◆ **Information given**:

%%

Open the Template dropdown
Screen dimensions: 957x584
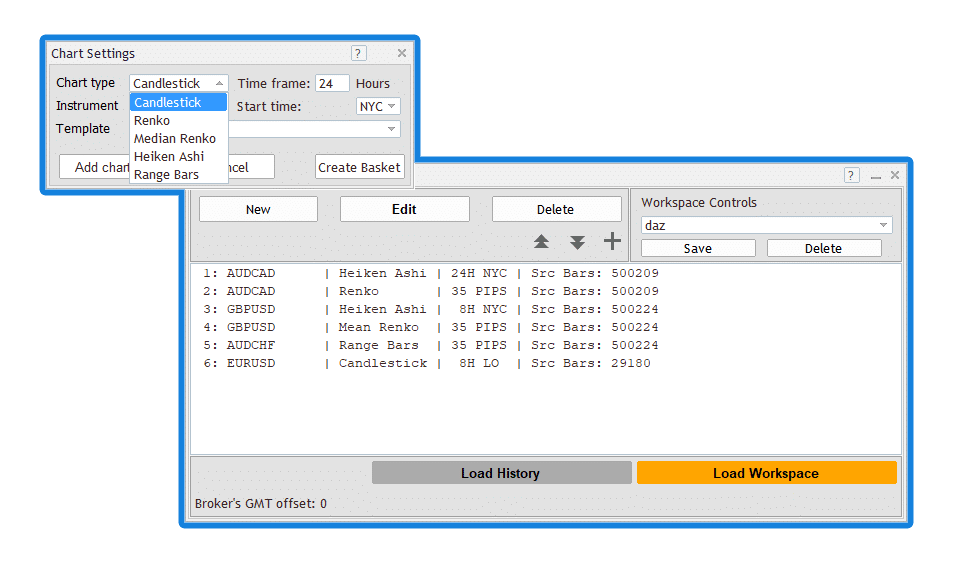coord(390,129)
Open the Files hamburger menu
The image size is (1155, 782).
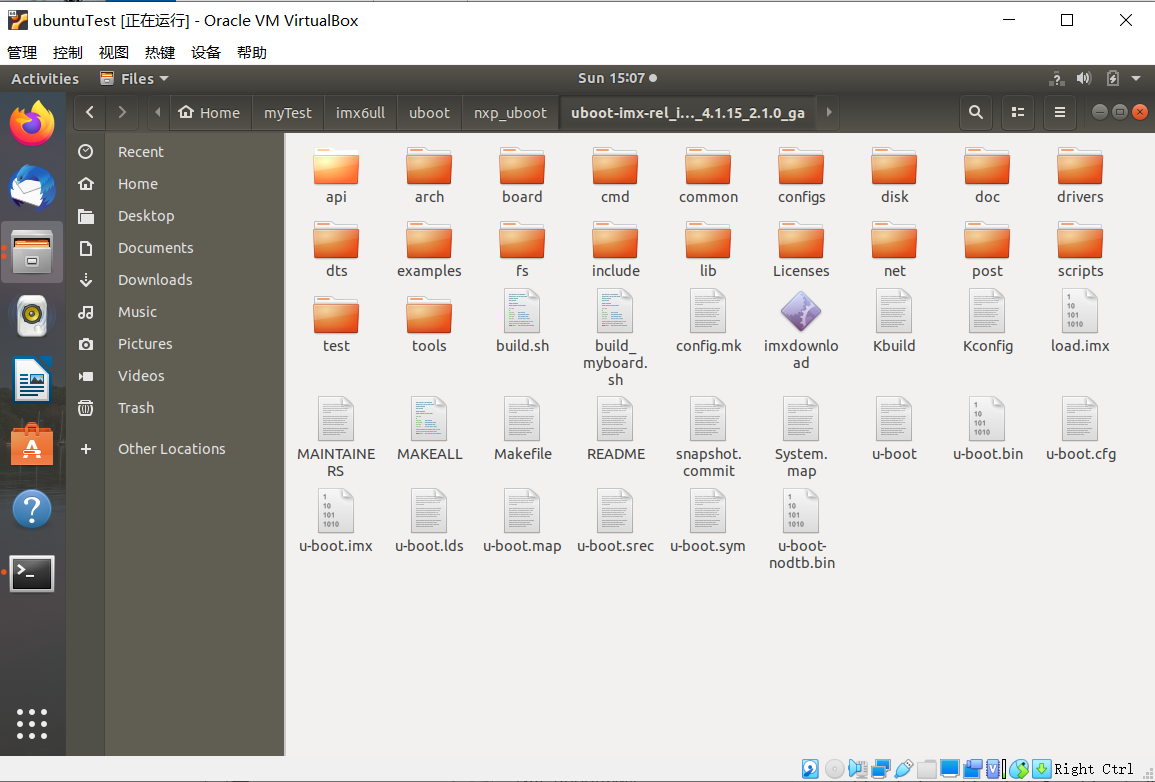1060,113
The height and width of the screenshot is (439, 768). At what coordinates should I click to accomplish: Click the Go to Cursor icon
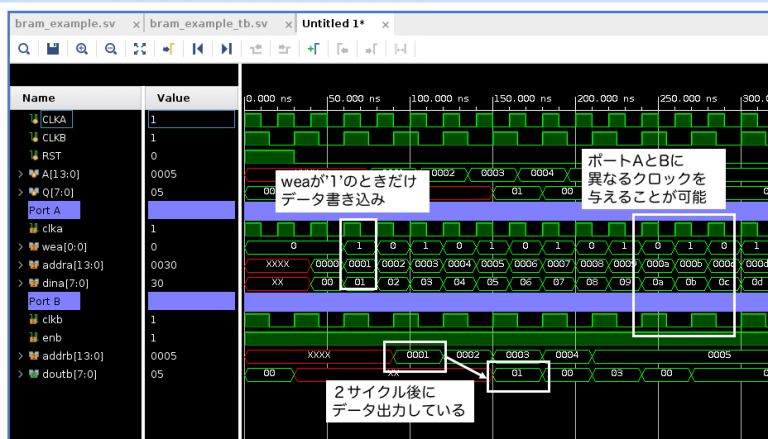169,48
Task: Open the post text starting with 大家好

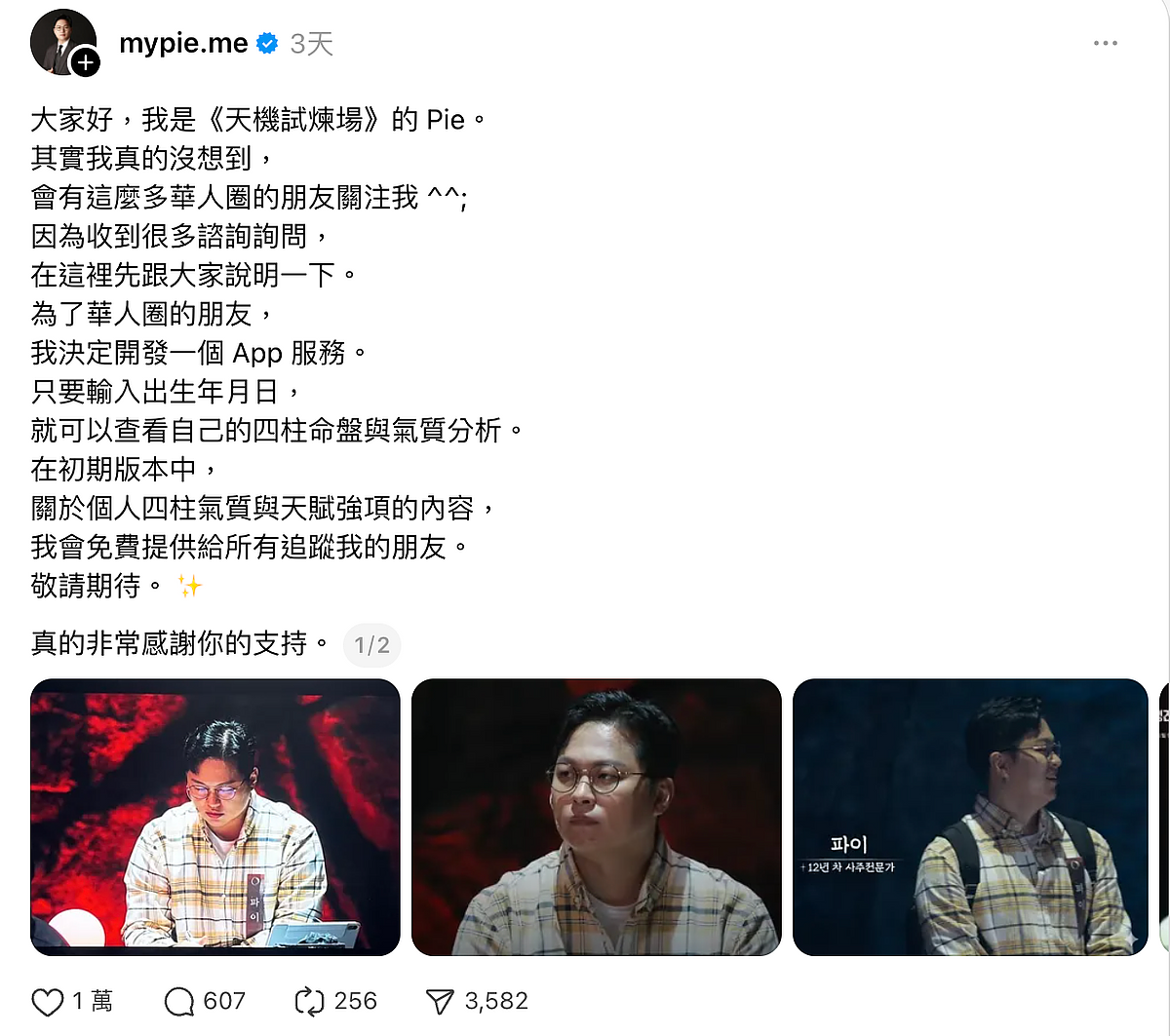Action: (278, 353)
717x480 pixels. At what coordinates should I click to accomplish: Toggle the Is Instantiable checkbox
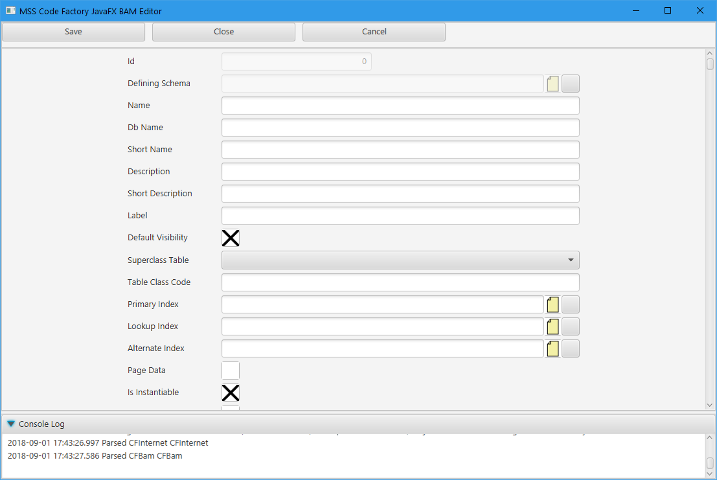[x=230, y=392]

%%
%%

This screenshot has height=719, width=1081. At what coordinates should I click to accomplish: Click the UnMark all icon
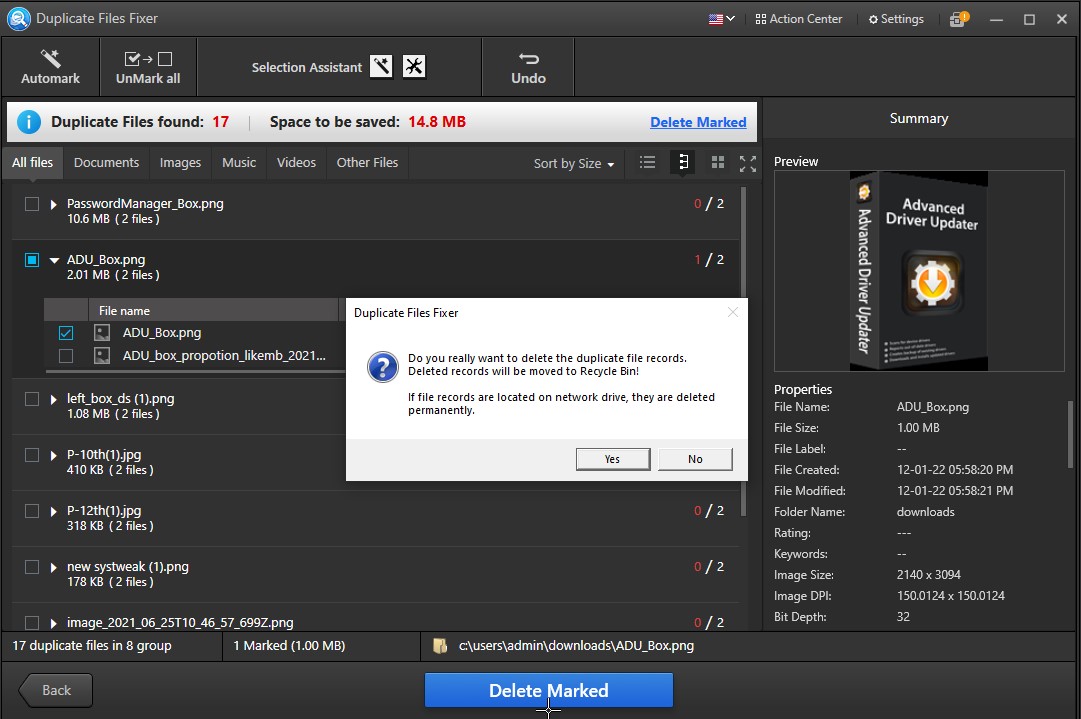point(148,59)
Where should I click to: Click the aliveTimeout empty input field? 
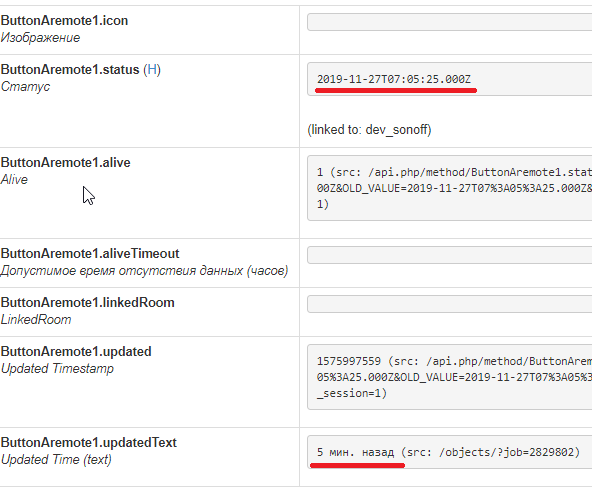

%%
%%

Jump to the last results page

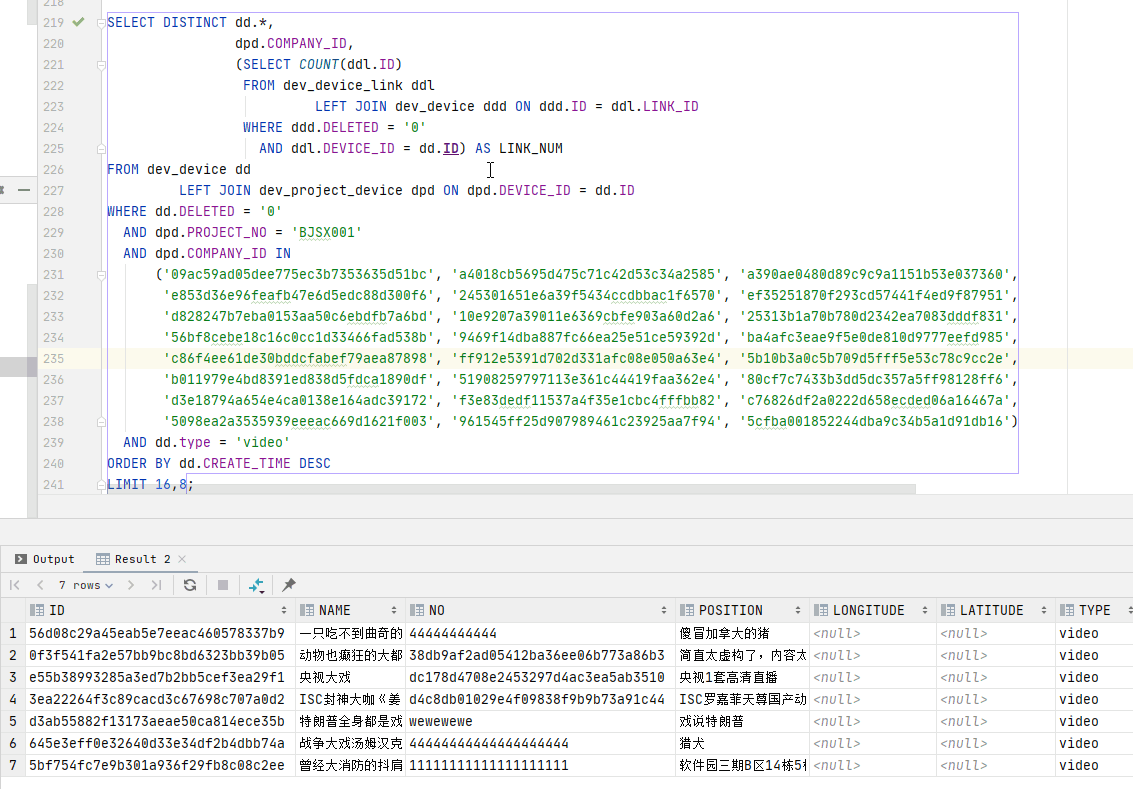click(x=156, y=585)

%%

Quote the records word for word from the line containing "Open the Template dropdown" through the line containing "Action: (278, 353)", including both of those lines. Leave the pictures out.

◆ **Task result**:
Open the Template dropdown
Screen dimensions: 957x584
coord(390,129)
Open the Files hamburger menu
The image size is (1155, 782).
1060,113
The height and width of the screenshot is (439, 768). At what coordinates should I click to accomplish: Click the Go to Cursor icon
169,48
Task: Open the post text starting with 大家好

Action: (278, 353)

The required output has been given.